Setelah hampir dua bulan dalam perjalanan yang begitu berat, ketiga pengembara ini sampai di sebuah jurang yang dalam dan membentang luas. Di atas jurang ini terpasang jembatan terbuat dari kayu yang sudah kelihatan rapuh. Ketika ketiga pengembara ini mendekati jembatan tersebut, mereka membaca sebuah tulisan yang sudah mulai tampak kabur. Bunyinya: “Jembatan ini hanya bisa dilalui oleh satu orang saja. Setelah orang pertama lewat, jembatan ini akan runtuh dengan sendirinya”.

Ketiga pengembara itu kaget. Mereka saling berpandangan satu sama lain. Sesaat situasi menjadi senyap. “Sebaiknya kita membuang undi saja, untuk menentukan siapa yang berhak melewati jembatan itu.” Alkiz mulai buka suara.

“Tidak, aku tidak setuju kalau kita harus membuang undi. Itu artinya sama saja kita cuma main untung-untungan!” timpal Hainan.

“Kalau begitu kita harus melakukan apa?” tanya Henas tidak sabar.

Hainan menatap Henas dan Alkiz bergantian. “Sebaiknya… aku saja yang melewati jembatan itu.” ucapnya dengan penuh keyakinan.

Henas dan Alkiz terbeliak mendengar ucapan Hainan. Mereka dengan tidak sabar serentak bertanya, “Mengapa engkau berkata demikian, bukankah kami juga berhak untuk melewatinya?”

“Kawan… kalau menurut aku, kalian tidak mempunyai hak untuk melewati jembatan itu. Hanya akulah yang berhak!” jawab Hainan dengan nada sombong. “Coba kalian pikir… diantara kita bertiga… hanya akulah yang memiliki ilmu pengetahuan yang paling tinggi. Aku yakin… hanya dengan ilmu yang kumilikilah… bangsa di negeri timur sana dapat berkembang maju.” lanjutnya.

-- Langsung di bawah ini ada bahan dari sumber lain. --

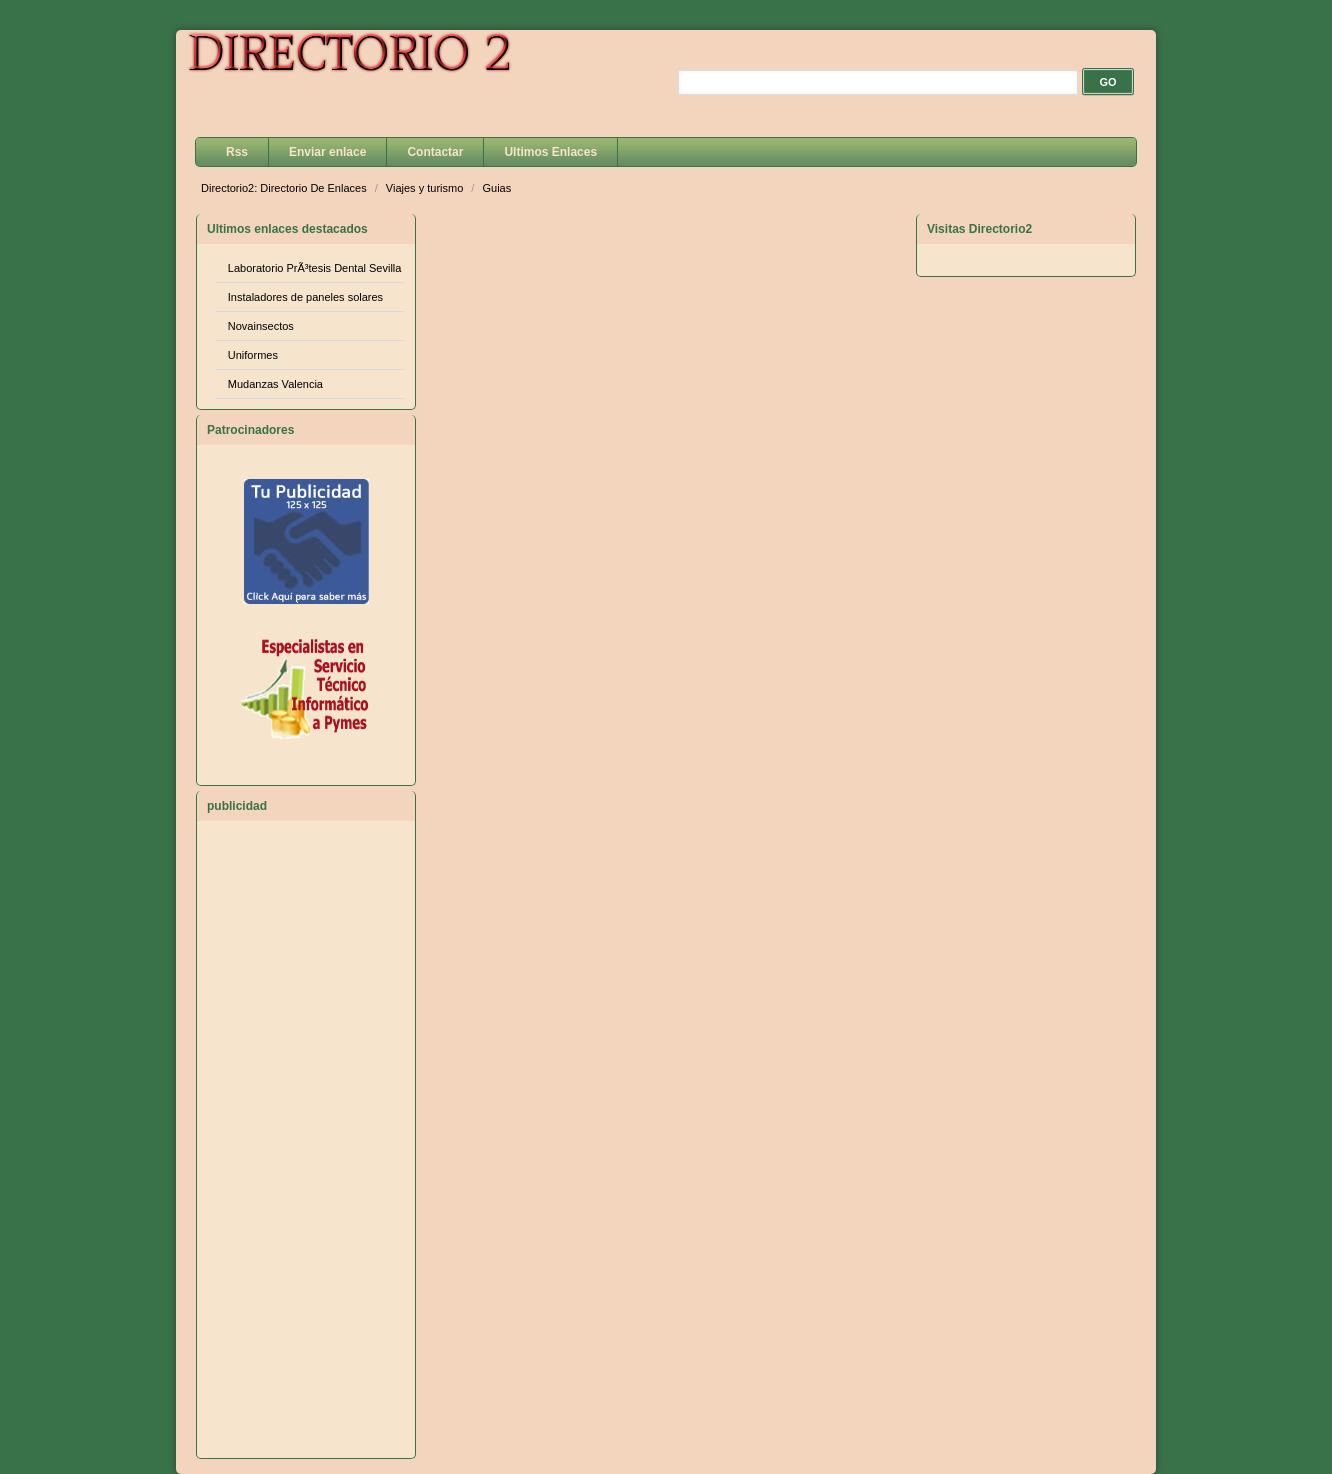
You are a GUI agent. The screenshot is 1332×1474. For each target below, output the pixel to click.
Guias (496, 188)
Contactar (435, 152)
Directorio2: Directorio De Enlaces (285, 188)
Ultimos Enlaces (550, 152)
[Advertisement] (306, 1148)
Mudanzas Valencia (275, 384)
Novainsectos (261, 326)
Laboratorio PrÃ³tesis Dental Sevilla (315, 268)
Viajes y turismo (426, 188)
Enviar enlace (327, 152)
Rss (237, 152)
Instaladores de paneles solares (305, 297)
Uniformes (253, 355)
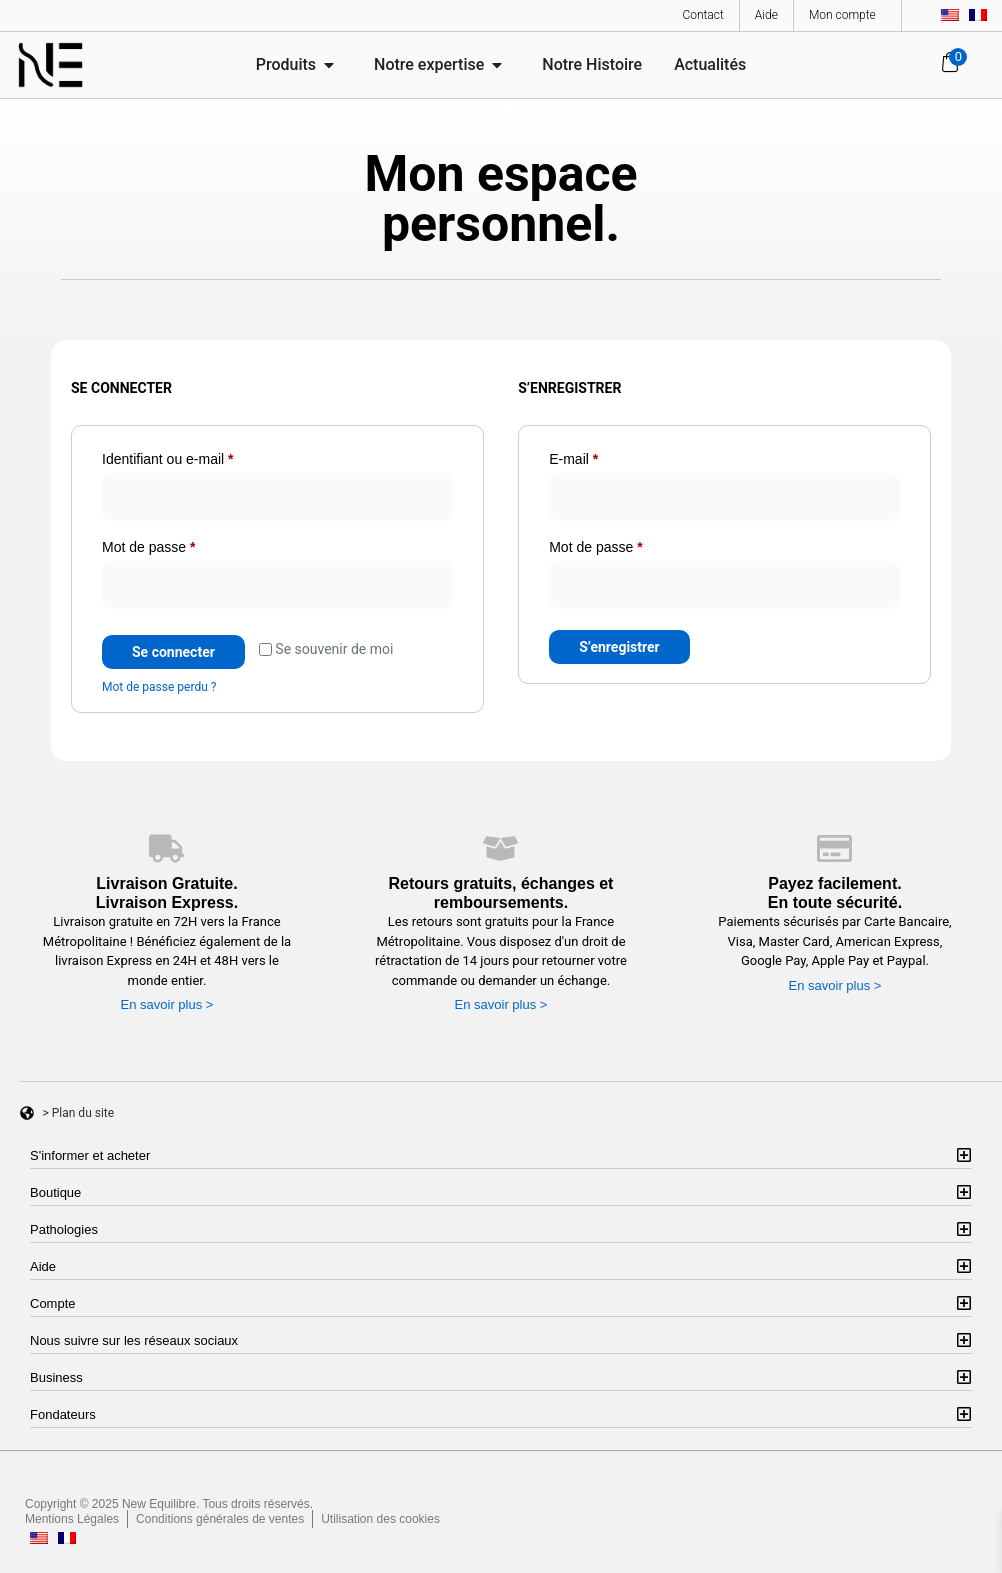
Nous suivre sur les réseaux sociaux (134, 1340)
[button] (501, 1155)
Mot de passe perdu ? (159, 687)
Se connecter (173, 652)
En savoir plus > (167, 1004)
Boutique (55, 1192)
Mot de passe (182, 544)
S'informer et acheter (90, 1155)
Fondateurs (63, 1414)
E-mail (607, 456)
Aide (43, 1266)
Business (56, 1377)
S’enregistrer (619, 647)
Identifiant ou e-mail (201, 456)
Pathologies (64, 1229)
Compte (53, 1303)
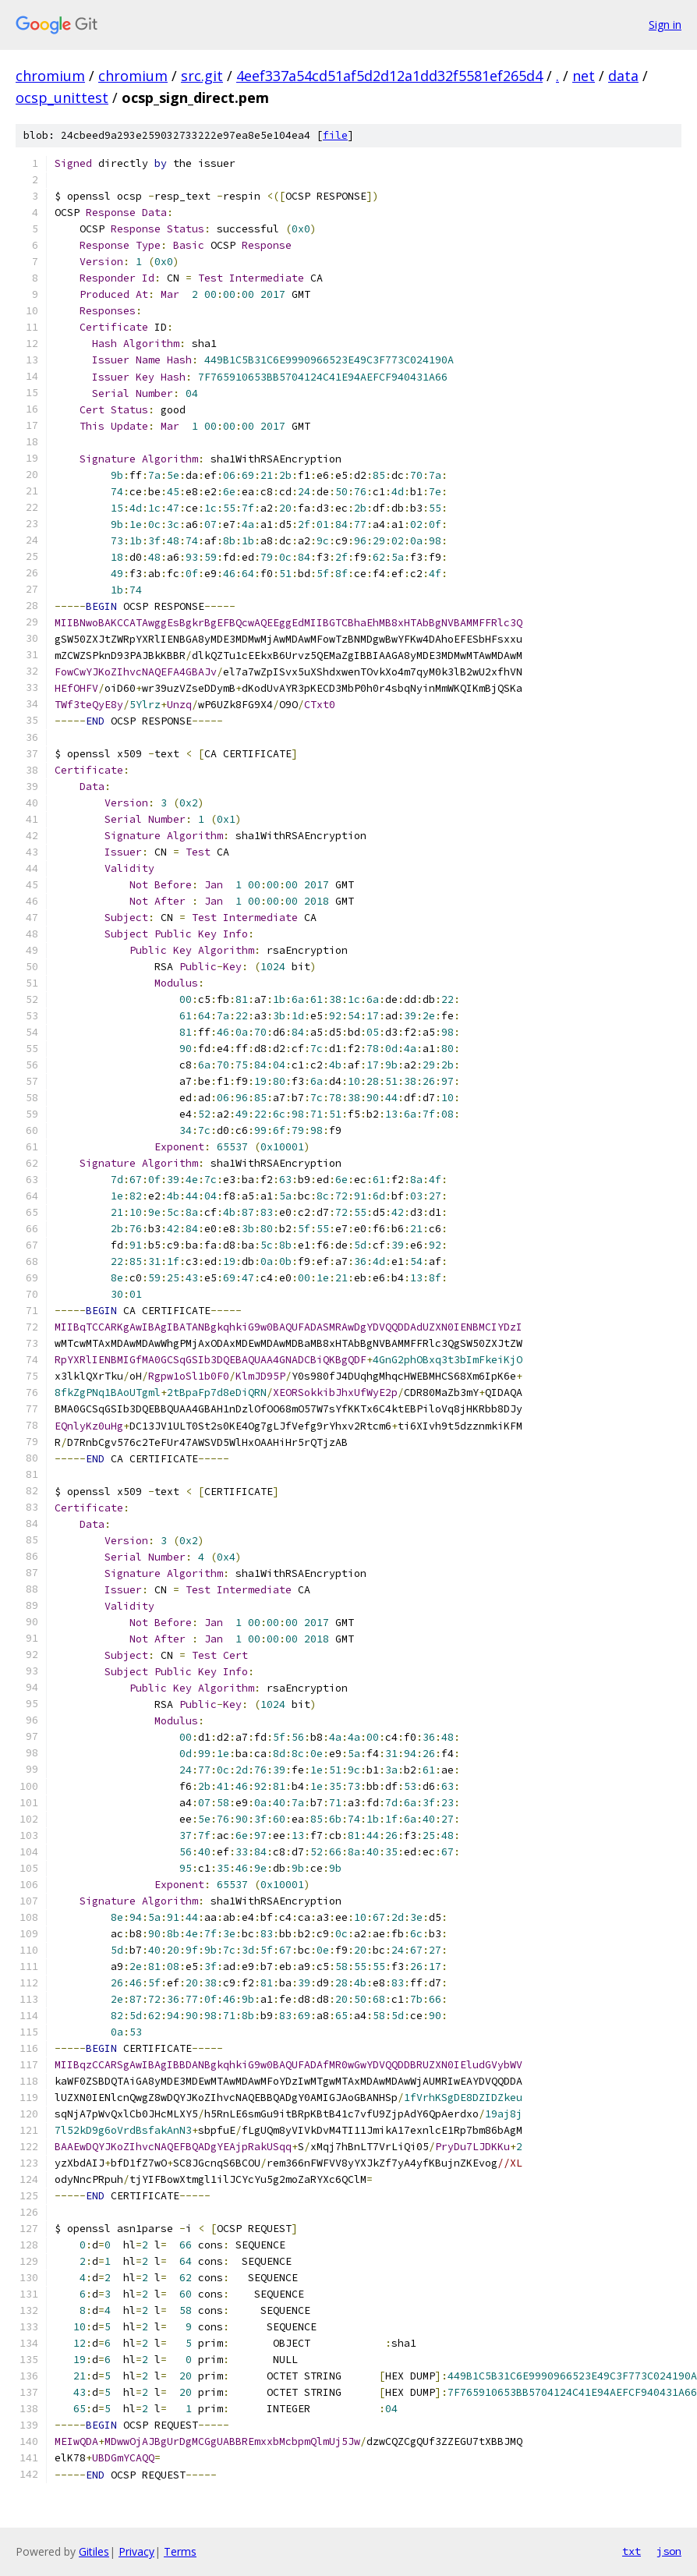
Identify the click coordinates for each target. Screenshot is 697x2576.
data (623, 75)
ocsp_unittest (62, 97)
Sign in (665, 24)
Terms (180, 2551)
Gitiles (94, 2551)
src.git (202, 75)
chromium (50, 75)
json (668, 2551)
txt (631, 2551)
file (335, 135)
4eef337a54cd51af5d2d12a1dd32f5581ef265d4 (389, 75)
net (583, 75)
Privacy (136, 2551)
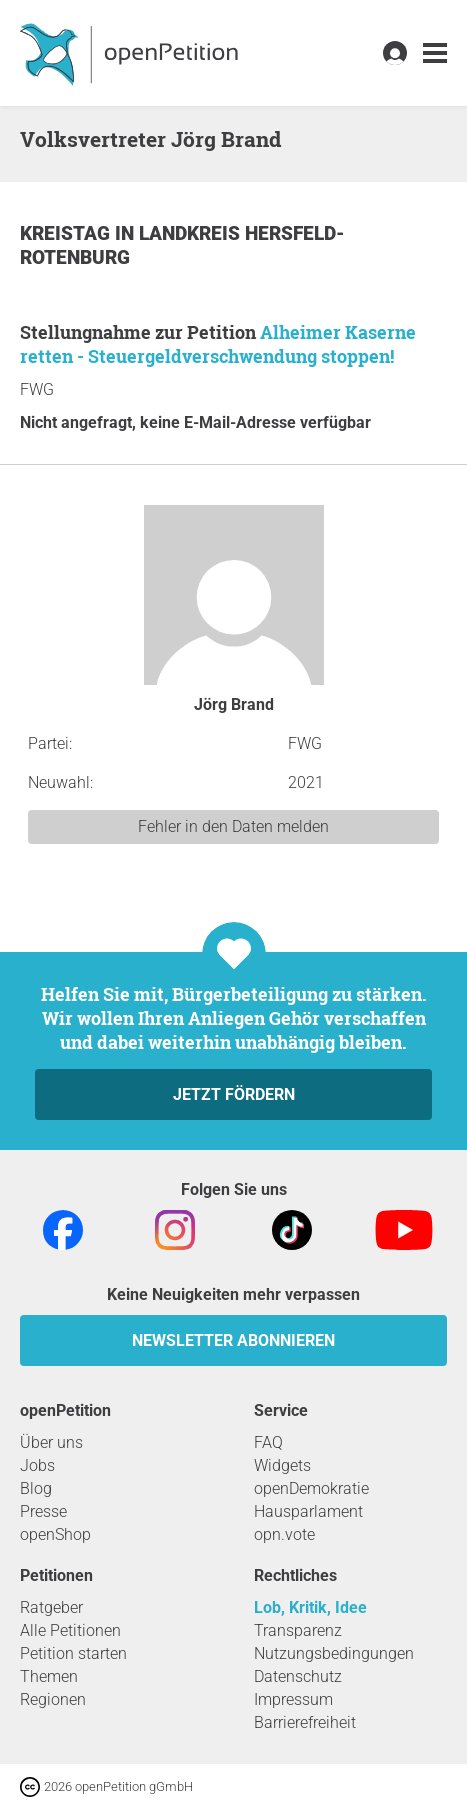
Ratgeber (51, 1607)
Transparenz (298, 1630)
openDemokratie (311, 1488)
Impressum (293, 1699)
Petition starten (73, 1653)
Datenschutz (298, 1676)
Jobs (37, 1465)
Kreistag (67, 233)
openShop (55, 1534)
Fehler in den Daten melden (233, 826)
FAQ (268, 1442)
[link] (435, 53)
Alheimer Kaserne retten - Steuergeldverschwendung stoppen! (218, 344)
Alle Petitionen (70, 1630)
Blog (36, 1488)
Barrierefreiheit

Alkiz tidak terima mendengar kesombongan Hainan, segera ia menjawab dengan ketus, “Buat apa ilmu pengetahuan yang tinggi kalau tidak mengenal Tuhan! Itu sama saja halnya dengan kesia-siaan. Ilmu pengetahuan tanpa ditopang dengan kesadaran akan adanya Tuhan hanya akan menghancurkan…”

“Wah… wah… wah… kalian semua salah besar! Yang paling penting bukanlah ilmu pengetahuan dan pengenalan akan Tuhan, tetapi hanya dengan memiliki berbagai keahlianlah, suatu negeri dapat tumbuh pesat,” ucap Henas tidak mau kalah.

Semua tidak mau mengalah. Semua tergerak untuk menyombongkan dirinya masing-masing. Awalnya hanya saling perang mulut namun lama-kelamaan perang itu berubah menjadi adu fisik. Hainan, Alkiz, dan Henas saling berkelahi untuk memperebutkan title ‘siapa yang sebenarnya paling pantas’. Tiga hari tiga malam mereka terus berduel. Akhirnya karena sudah kepayahan dan semakin sengitnya pertarungan, mereka bertiga mati secara bersamaan. Tidak ada yang menang. Tidak ada yang melewati jembatan itu. Semua sia-sia akibat kebodohan mereka sendiri.